I don’t know if you can shorten it, but you can make the time longer by drinking antifreeze or methnol. If it doesn’t kill you in the process that is. They compete for the same ‘place’ in the liver where they are broken down. Ususally it is done the other way around however, if your cat/dog drank antifreeze you give it a shot of something to slow the breakdown of the antifreeze.
I think there is also something to speed it up but only used in emergency medical situations.
I’m guessing it wouldn’t cause a significant effect, since by the time the alcohol is being processed, it’s well-diluted by the rest of your bloodstream.
The contents of your digestive tract, of course, effect how quickly alcohol hits your bloodstream. Hence consuming food with booze.
A side issue, if you have a BAC over the legal limit to drive, if you drink enough water or other to increase your total blood volumn, would that lower your BAC?
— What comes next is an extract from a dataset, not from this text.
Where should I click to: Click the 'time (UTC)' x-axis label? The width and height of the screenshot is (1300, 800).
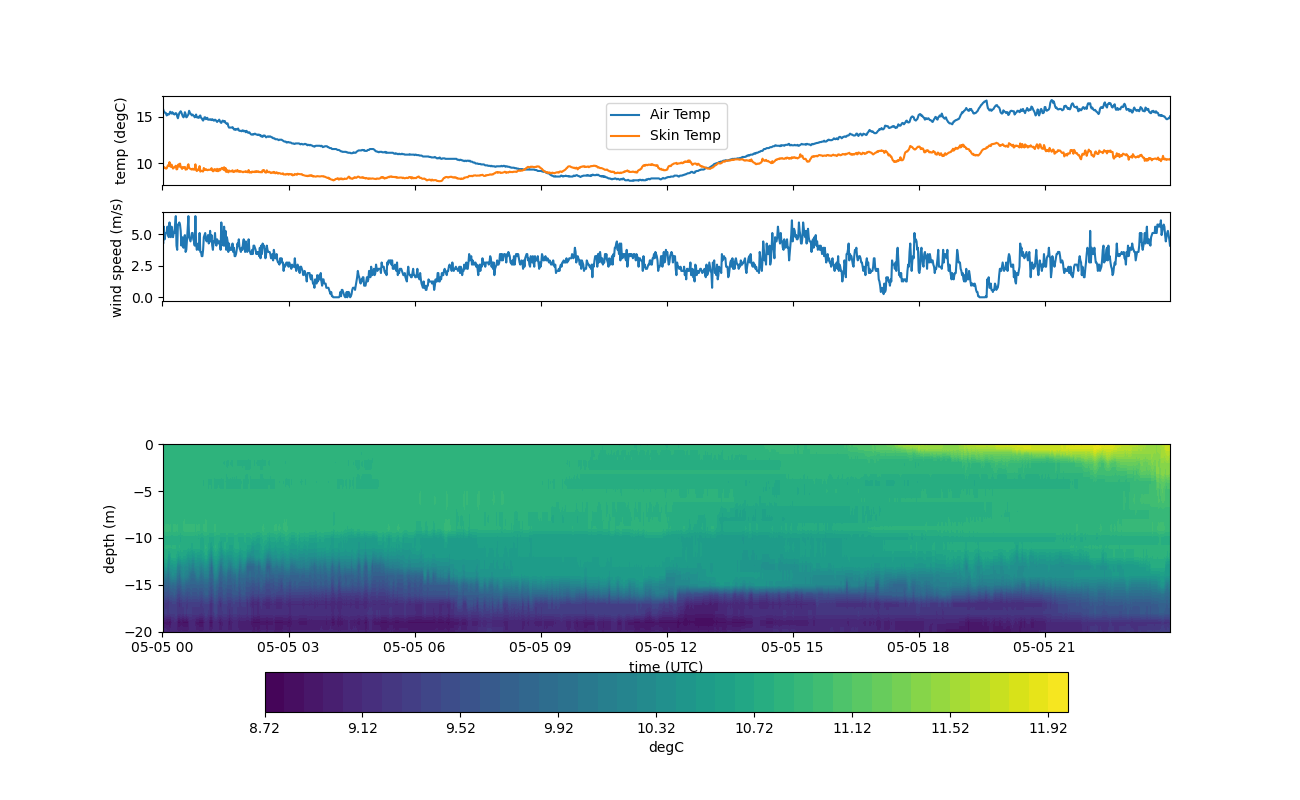665,667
I would think the total volume of your blood would remain pretty constant, water would travel through (most other means), and be gone.
Also if you had enough alcohol in your system to put you over the BA limit, water would pass through you too quickly to effectively drown out the background Dirty Dirty Liquor.
Actually, milk works far better than water at “sobering you up.” Not that it actually sobers you, but it coats your stomach and slows the absorption rate into your bloodstream. Kind of like food.
Soda (anything carbonated) actually increases the absorption rate.
Water and juice only help in so much as the higher the ratio of them vs. alcohol, the more time it will take you to drink the alcohol. The only purpose of most mixers is to make the alcohol palatable.
But no, water won’t slow down the rate of absorption; a well-hydrated buzz is still a buzz. It will make your next morning far more pleasant, but it won’t delay the alcohol from taking effect.